It can be hard to differentiate OLED TVs between manufacturers but the Panasonic HZ2000 brings something different to the party with Intelligent Sensing that can make the best of Filmmaker Mode under any lighting condition. Excellent image quality and higher-than-average peak brightness could make this TV the one that home cinema fans will really want.
- Filmmaker Mode with Intelligent Sensing
- Supports Amazon Alexa and Google Assistant
- Support for Dolby Vision, HDR10 and HLG, plus new Dolby Vision IQ
- HCX Pro Intelligent processor
In a world where all OLED TVs are seen as being the same, manufacturers need to find a way to make a difference. For the 4K Panasonic HZ2000, the differences come from the way the panel has been engineered to produce a higher peak brightness than the competition, plus a unique way of handling the new Filmmaker Mode.

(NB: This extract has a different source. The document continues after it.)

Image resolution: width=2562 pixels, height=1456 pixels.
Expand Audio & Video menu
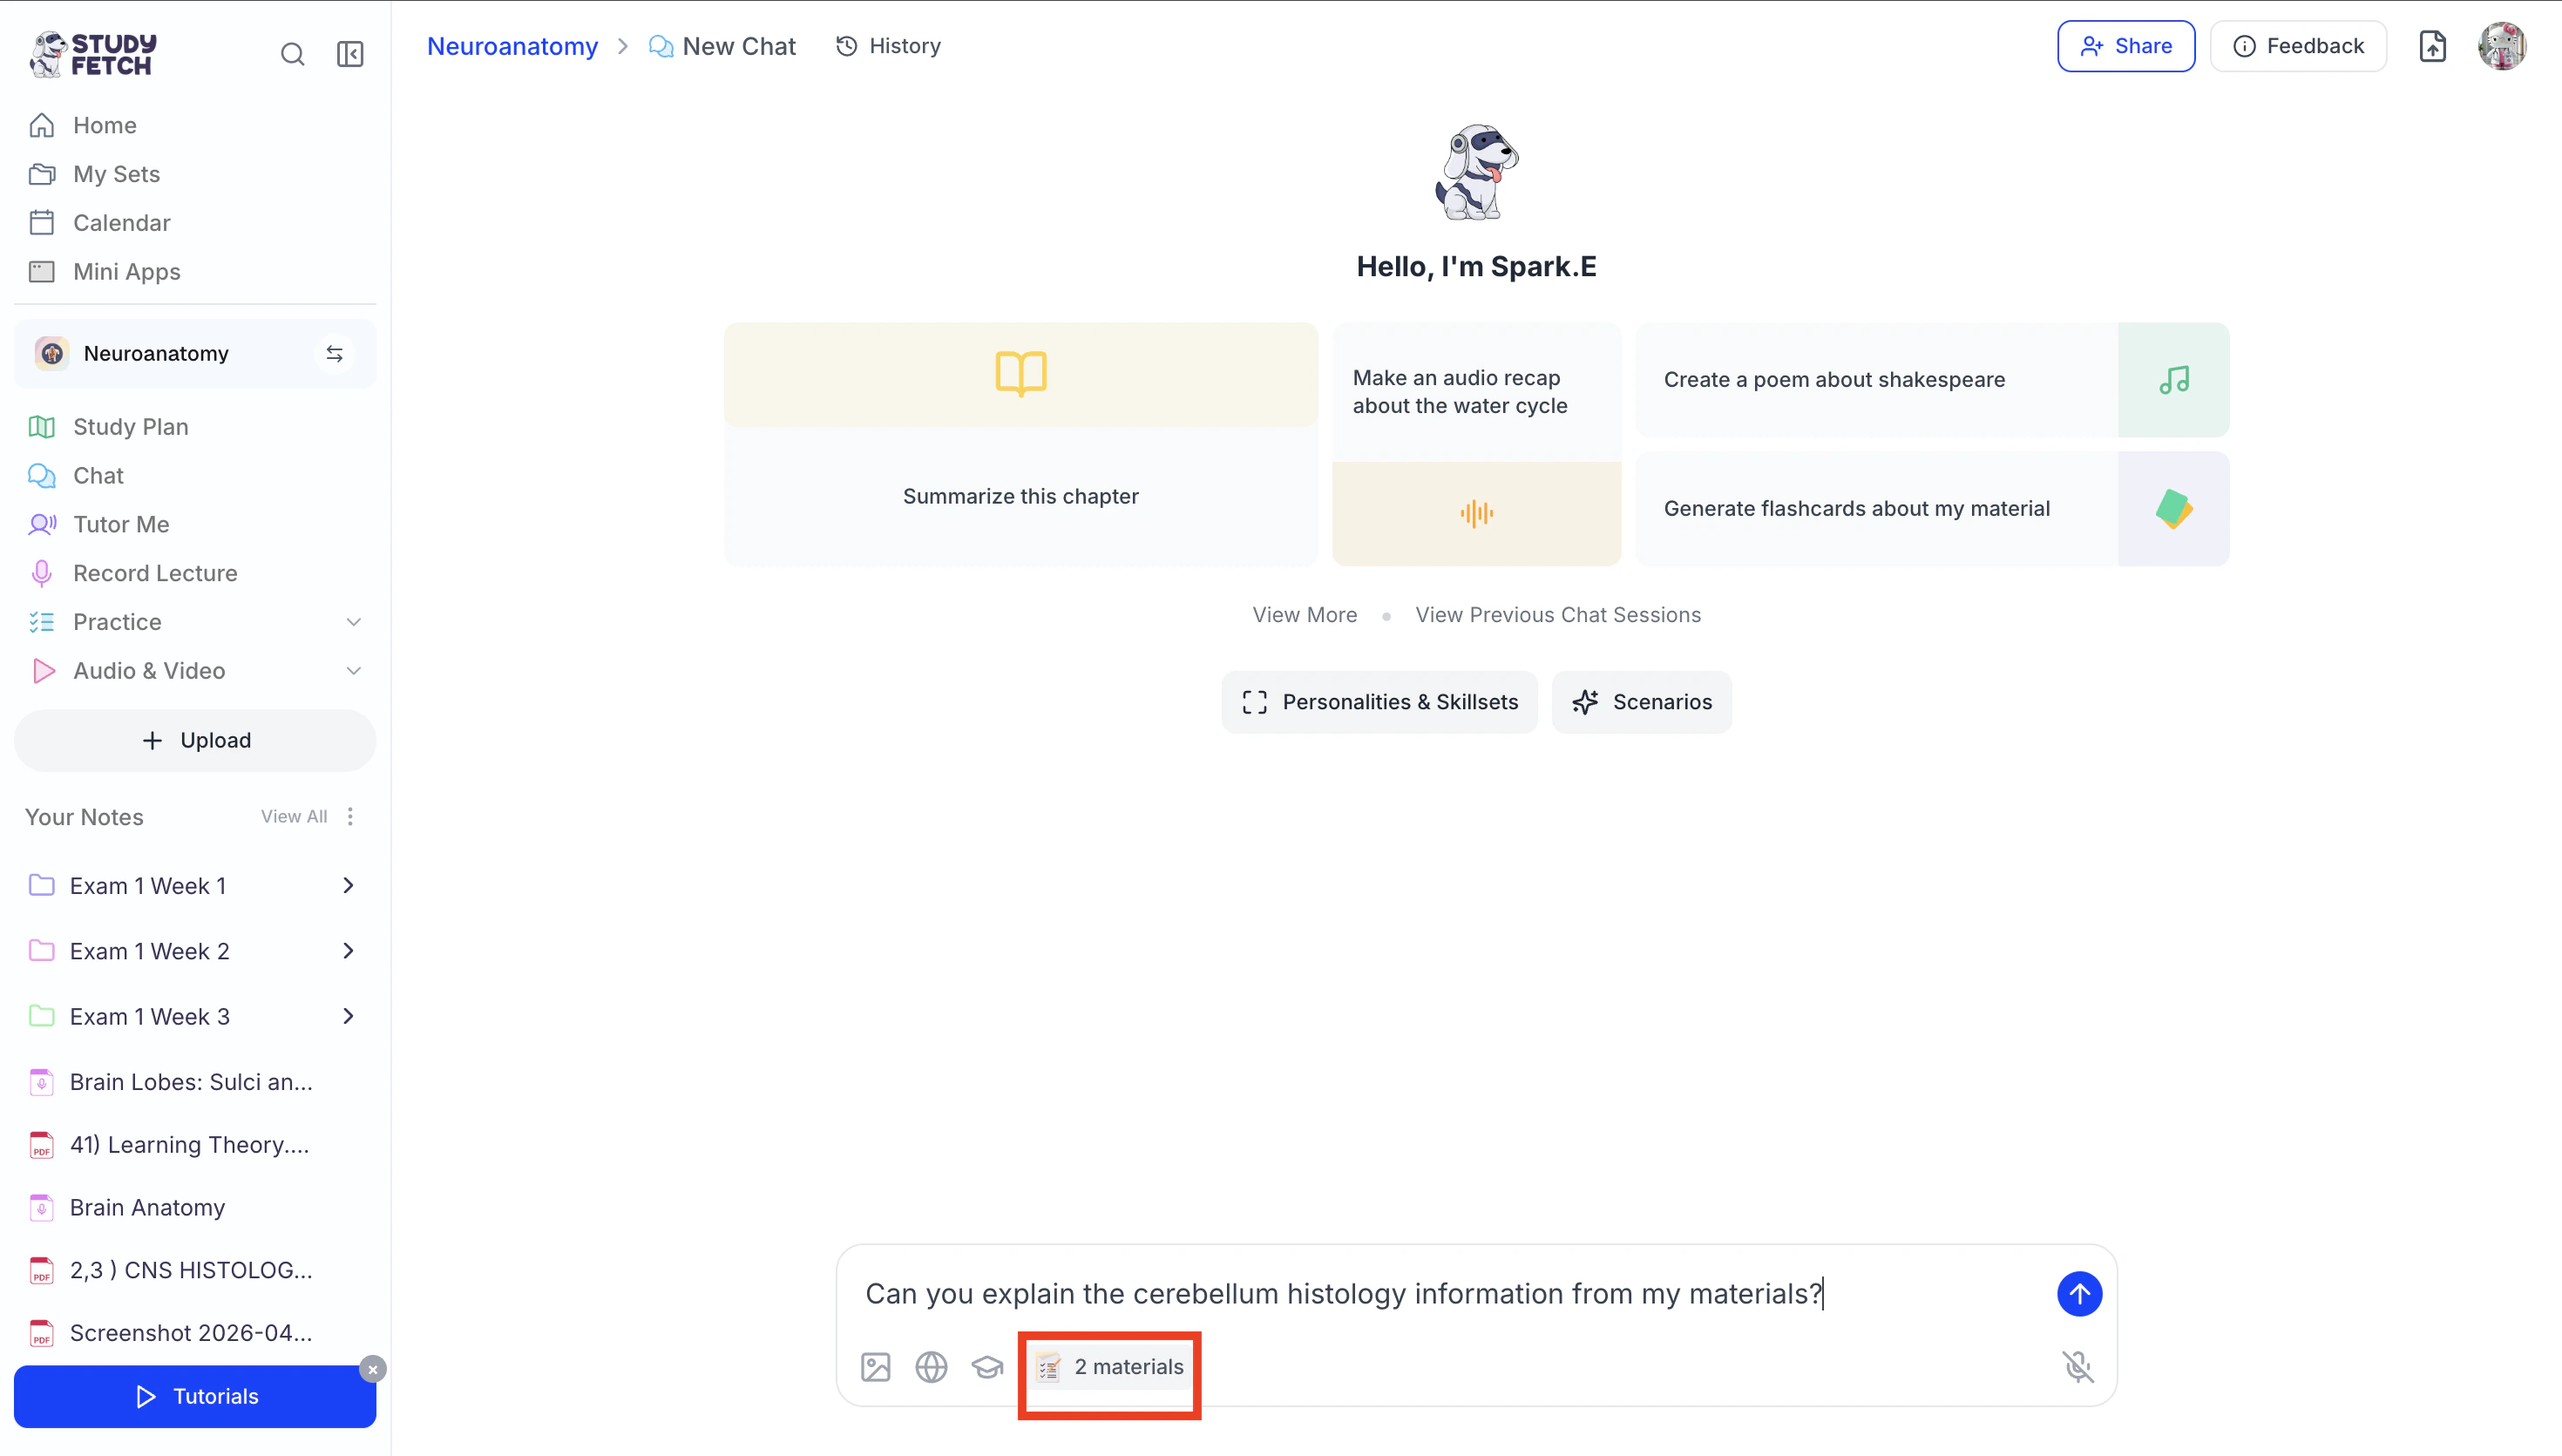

Panasonic HZ2000 Design – Simple and straightforward like last year’s TV
Look at the HZ2000 and then turn to last year’s GZ2000 and you’d be hard-pressed to tell the difference. That’s not necessarily a bad thing, as the design still looks great today with its slim bezel and there’s a three-channel soundbar underneath the screen.
As you can see from the cutaway image below, the soundbar is made up of a centre speaker, left and right speakers (mid-range, tweeter, double woofer and passive radiator), plus you get two upwards firing speakers for Dolby Atmos. You can also connect a wired subwoofer if you want to improve the bass response from this TV without having to buy a completely separate sound system.
So far, all of these features are things that existed on last year’s TV, but inside the TV is where the magic has been worked with a few new ways of handling things, with this TV promising to deliver the best 4K image quality on both models: 55-inch and 65-inch.
Both the Google Assistant and Amazon Alexa are supported, letting you use a voice assistant to control the TV.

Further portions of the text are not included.